Das zweckgebundene Darlehen

Hat sich der Darlehensnehmer Untreu im Sinne von § 266 StGB verhalten, wenn er die Darlehenssumme nicht entsprechend der Darlehensvereinbarung zweckgerecht verwendet?

Das OLG Naumburg meint möglich, aber nur unter ganz bestimmten Voraussetzungen.

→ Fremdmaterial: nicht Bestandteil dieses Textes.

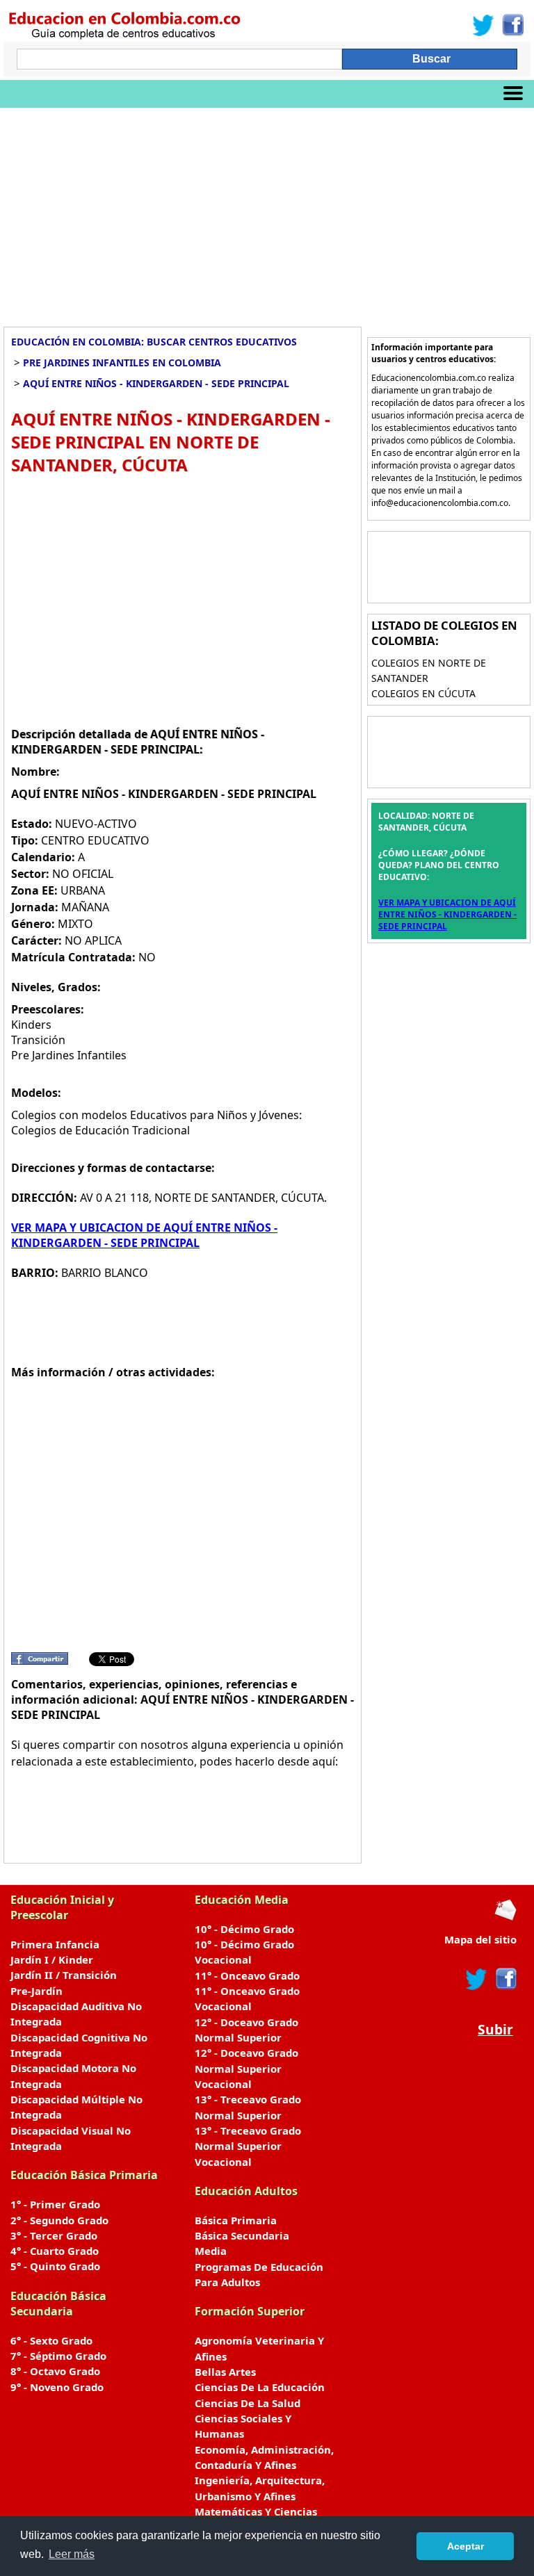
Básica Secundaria (242, 2235)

Auch in diesem entschiedenen Fall ging es um eine Subvention. Diesmal um einen Zuschuss aus Mitteln der Gemeinschaftsaufgabe „Verbesserung der regionalen Wirtschaftsstruktur“ und einer Investitionszulage. Der Darlehensnehmer hatte sich im Darlehensvertrag gegenüber der Bank verpflichtet, die vom Finanzamt erhaltene Investitionszulage zur Tilgung des Darlehens zu verwenden. An diese zusätzliche Vereinbarung hielt sich der Darlehensnehmer nicht und verwendete die Investitionszulage für andere Zwecke. Eine Untreue liegt dennoch nicht vor, weil der Darlehensnehmer gegenüber dem Darlehensgeber grundsätzlich nicht treupflichtig ist. Der Darlehensnehmer handelt nicht im fremden, sondern im eigenen Interesse. Über den Mitteleinsatz entscheidet der Darlehensnehmer, selbst für die er ein zeitlich befristetes Kapitalnutzungsrecht erhalten hat. Untreue kann eine zweckwidrige Verwendung der Mittel nur dann sein, wenn der Darlehensvertrag Elemente einer Geschäftsbesorgung aufweist und dadurch fremdnützige Vermögensinteressen den wesentlichen Inhalt des Darlehensvertrages ausmachen. Allgemeine schuldrechtliche Verpflichtungen im Darlehensvertrag begründen jedoch keine Vermögensbetreuungspflichten (OLG Naumburg, Beschluß vom 19.10.21- 1 Rv 152/21 -, StraFo 22, 36). Damit ist allerdings noch nichts dazu gesagt, ob sich der Darlehensnehmer nicht des Betruges schuldig gemacht haben könnte.